Staying stronger for longer

What you need to know about Active Ageing

With an ageing population, Tanita is actively participating in many schemes and research projects to enhance senior health. Research shows there are many health benefits of staying active and maintaining well-balanced body composition as we age including:

  • Increase in energy and improved quality of life
  • Reduction of stress and risk of depression
  • Better balance and reduction of risk of falls
  • Prevention or delay for many diseases and disabilities
  • Staying social and building relationships
So what counts as physical activity?

Physical activity is anything that gets your body moving and increases your heart rate. It can include any number of activities from walking, dancing or any leisure sport. Research has shown that at least 150 minutes of moderate physical activity (fast walking, swimming, riding a bike etc) every week will have a direct impact on health and wellbeing.
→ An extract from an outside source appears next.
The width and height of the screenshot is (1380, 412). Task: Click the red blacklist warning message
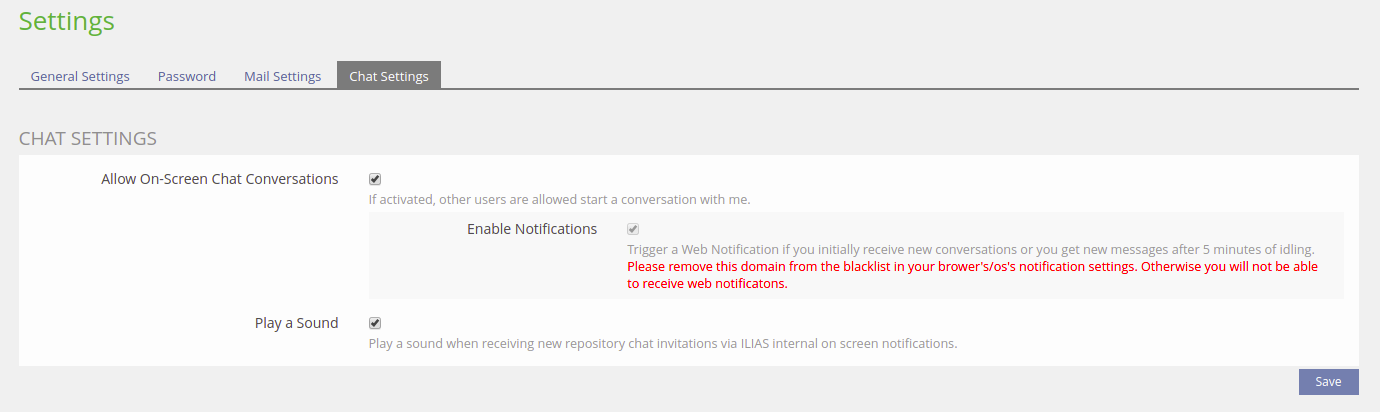(972, 267)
One way of achieving 150 minutes of activity is to carry out 30 minutes on at least five days a week. It is recommended that in addition to the 150 minute target, adding exercises that focus purely on muscle strengthening such as weight training or yoga should be carried out at least 2 times a week.

Getting started

The latest studies show that it’s never too late to start exercising and gain the long term health benefits. If starting from a sedentary lifestyle, it is a good idea to try activities you enjoy or simply by walking at a comfortable pace and then start increasing intensity and frequency. Setting progressive goals and getting other people involved will help keep your motivation levels high.

Remember, by reducing time sitting on the sofa watching TV, in the car or reading while sitting and increasing physical activity and muscle strength will directly improve health, reduce the risk of falls and lower the risk of other illnesses.